# Wnba President Lisa Borders To Become First Ceo Of Time’s Up



## 1QTPie (Oct 3, 2018)

Borders steps down as WNBA president to lead as the organization's first president and chief executive officer.

BRITNI DANIELLE Oct, 02, 2018

Back in January, many of Hollywood’s most powerful women came together to declare Time’s Up. The simple rallying cry was also the name of a new organization aimed at fighting sexual harassment and assault in the workplace and ensuring “safe, fair and dignified work for women of all kinds.”

Now, less than a year after its formation, the advocacy group has named its first ever CEO.

“We are thrilled to welcome Lisa Borders as our first-ever President and CEO!” the group shared on Twitter.

Borders, who will step down as president of the WNBA, is excited to tackle her new role.

“I was being not just invited, but encouraged—implored—to step forward and be part of this transformational change for women,” she said in an interview with _Vanity Fair_.

Shonda Rhimes, one of the original signatories to the Time’s Up movement, sat on the committee to search for the organization’s first CEO. According to the writer and producer, Borders was the perfect candidate for the job.

“Lisa has the qualities I wanted most, which is proven experience and commitment to gender and inclusion issues, and an amazing track record moving the needle of change,” Rhimes told _Vanity Fair_.

Borders will begin her tenure at Time’s Up on November 1.

An executive with both public and private experience, Borders will be tasked with spearheading the organization, which has been accused of focusing on some high-profile cases of harassment while overlooking others.

While its critics have argued that it’s too focused on celebs, Time’s Up also established a legal defense fund to provide support for women and organizations who are unable to afford legal representation.

The granddaughter of civil rights leader Rev.

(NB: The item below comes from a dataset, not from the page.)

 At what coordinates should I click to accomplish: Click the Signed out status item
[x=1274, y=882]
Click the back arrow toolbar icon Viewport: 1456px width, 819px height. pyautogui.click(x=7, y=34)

William Holmes Borders, Borders said the organization will not only focus on the celebrities who champion it, but it will also advocate for women who aren’t in the spotlight as well.

“It’s out here for everybody. This is not a club,” Borders continued. “I would just offer the invitation to everyone, right here, right now . . . come join us on this journey.”


----------



## AnjelLuvs (Oct 3, 2018)

*Dopeness, love all Black women glowing up! #inspirational*


----------